List of tasks -
[1] List each firm that the Parsons biography says Parsons trained or worked at.
[2] Using the Parsons biography, mark each statement yes or no and quote the words that decide it:
(a) Parsons was the eldest of the six sons.
(b) Parsons graduated as eleventh wrangler in 1877.
(c) About 200 Parsons turbo-dynamos were in service by 1888.
[3] Reproduce everything in the Parsons biography from "Parsons at once" down to "and a daughter.".

Text passage -
====
Charles Algernon Parsons
Sir Charles Algernon Parsons, K.C.B., F.R.S. (13 June, 1854 – 11 February, 1931) was a leading British engineer and inventor.
Life & Career
Parsons was born at 13 Connaught Place, Hyde Park, London, on 13 June 1854, the youngest of the six sons of William Parsons, third earl of Rosse (1800–1867), and his wife, Mary Parsons, countess of Rosse (1813–1885), photographer, elder daughter of John Wilmer Field, of Heaton Hall, Yorkshire. His eldest brother was Laurence Parsons, later fourth earl of Rosse. William Parsons provided a stimulating environment for his sons at Birr Castle, Parsonstown, Ireland; he engaged tutors of high scientific calibre, and encouraged the boys into his workshops and observatory, where Charles developed a taste for mechanics. This mechanical aptitude had one unfortunate outcome; conveying friends on their home-made steam car at 7 m.p.h. one day, with Charles as stoker, the boys' cousin Lady Bangor fell from the vehicle and was killed. Before William Parsons's death the family cruised each year on their yacht Titania; afterwards they took a summer vacation in the alpine region.
At the age of seventeen Parsons entered Trinity College, Dublin, where he spent two years before proceeding to St John's College, Cambridge, in 1873. There was then no engineering school at Cambridge, but Parsons attended lectures on mechanism and applied mechanics, and he studied mathematics with such effect that in 1877 he graduated as eleventh wrangler. He later recalled, of these five years of pure and applied mathematics, ‘that the strain was more severe than anything in business life, and luckily for me, boat racing interfered with reading’ (Clarke).
Parsons at once began his engineering training by a four-year apprenticeship at the works of Sir William Armstrong & Co. at Elswick, Tyneside. This was followed by two years (1881–3) with Kitson & Co. of Leeds, where he developed a four-cylinder high-speed epicycloidal steam engine that he had patented, and he also occupied himself with experiments on the propulsion of torpedoes by means of rockets. In 1883 he married Katherine (d. 1933), the daughter of William Froggatt Bethell of Rise Park, East Riding of Yorkshire. They had a son and a daughter.
In 1884 Parsons acquired a junior partnership in the firm of Clarke, Chapman & Co. of Gateshead, and assumed charge of their newly organized electrical department. In those days electric dynamos were small machines driven usually at 1000 to 1500 revolutions per minute by a belt from the flywheel of a reciprocating engine. Parsons set about designing a high-speed generator and then developing a steam turbine to drive the dynamos directly. It occurred to him that, by dividing the expansion of steam into a number of pressure drops, it should be possible to run a turbine at a moderate speed and at the same time secure a proper relationship between the steam speed and blade speed. His first patents, taken out in 1884, show how thoroughly he considered all the difficulties in the path for the construction of such a high-speed turbine and the steps which he proposed to take to overcome them. The principle of subdividing the whole expansion of the steam into a number of stages, so that only comparatively moderate velocities have to be dealt with, still forms the basis of all efficient turbine design. The first Parsons turbo-dynamo, constructed in 1884, developed an output of 7.5 kW when running at a speed of 18,000 revolutions per minute, and was an immediate success. Many such machines were constructed almost exclusively for ship lighting, and by 1888 about 200 were in service.
====
Dataset content -

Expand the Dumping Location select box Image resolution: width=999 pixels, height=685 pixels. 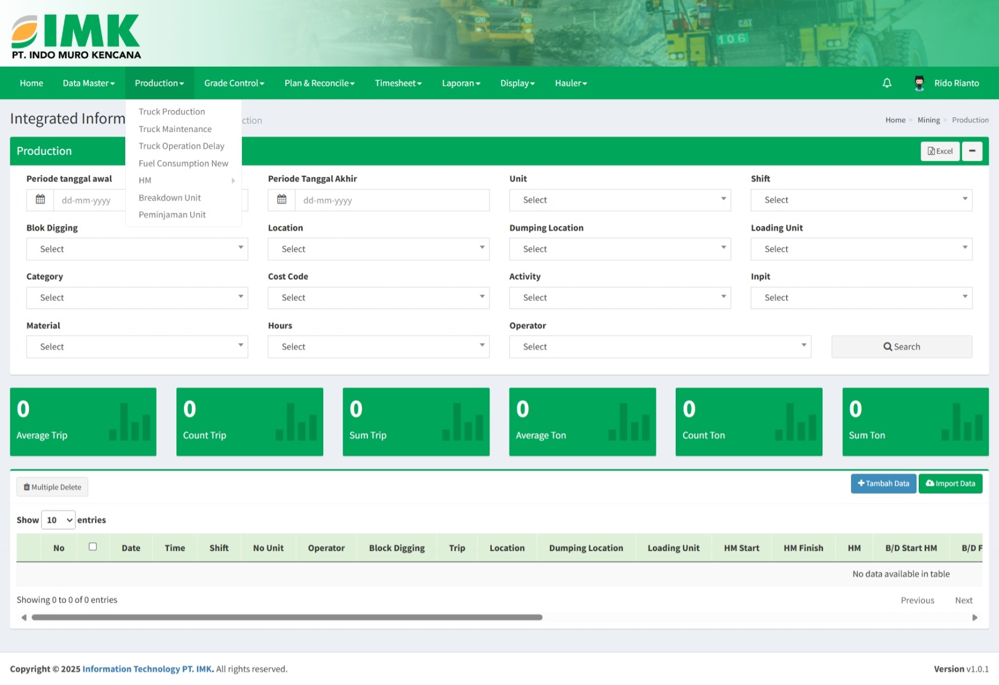point(619,249)
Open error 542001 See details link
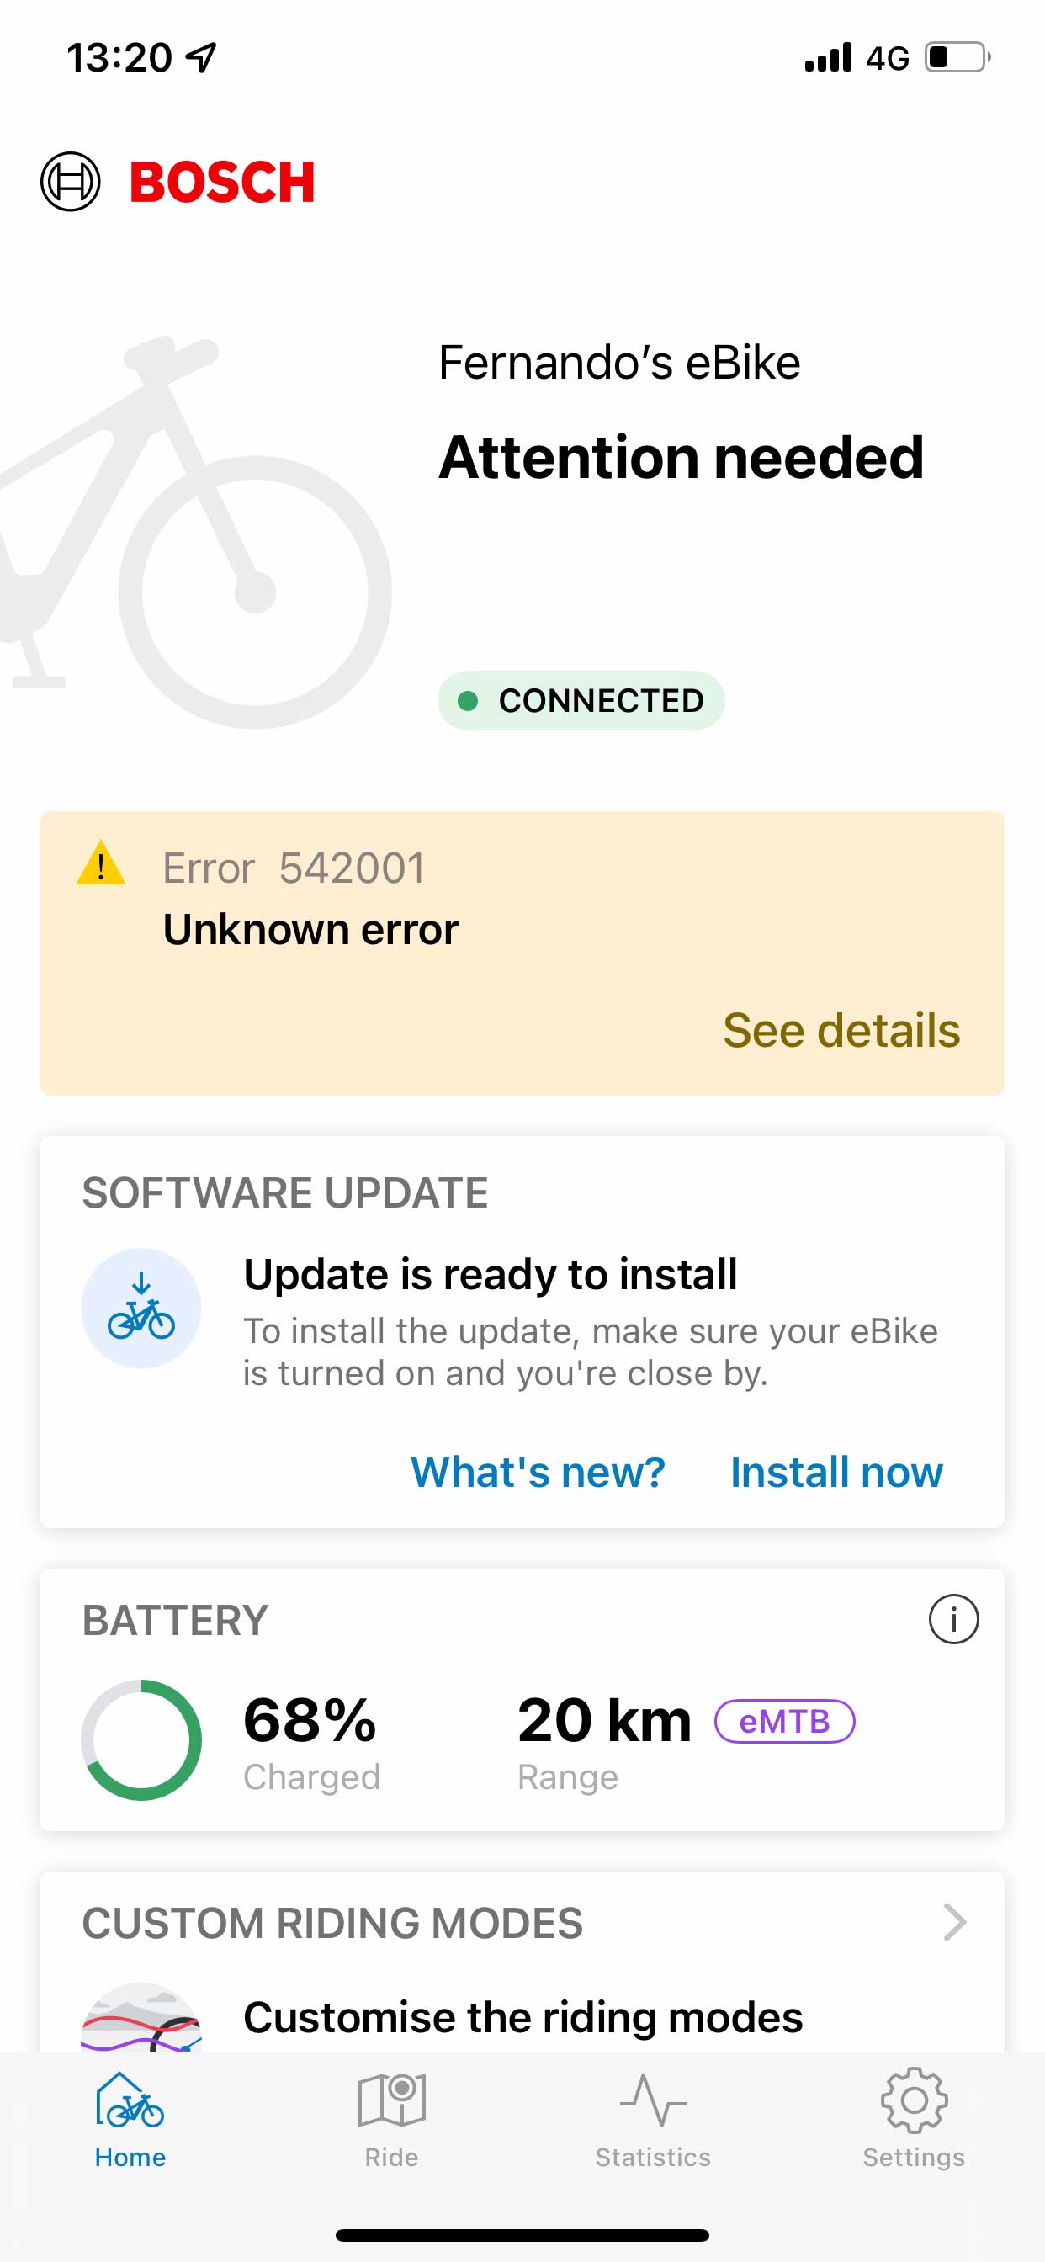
====
Answer set -
[1]
- Sir William Armstrong & Co. at Elswick, Tyneside
- Kitson & Co. of Leeds
- Clarke, Chapman & Co. of Gateshead

[2]
(a) No: "the youngest of the six sons of William Parsons, third earl of Rosse"
(b) Yes: "in 1877 he graduated as eleventh wrangler"
(c) Yes: "by 1888 about 200 were in service"

[3]
Parsons at once began his engineering training by a four-year apprenticeship at the works of Sir William Armstrong & Co. at Elswick, Tyneside. This was followed by two years (1881–3) with Kitson & Co. of Leeds, where he developed a four-cylinder high-speed epicycloidal steam engine that he had patented, and he also occupied himself with experiments on the propulsion of torpedoes by means of rockets. In 1883 he married Katherine (d. 1933), the daughter of William Froggatt Bethell of Rise Park, East Riding of Yorkshire. They had a son and a daughter.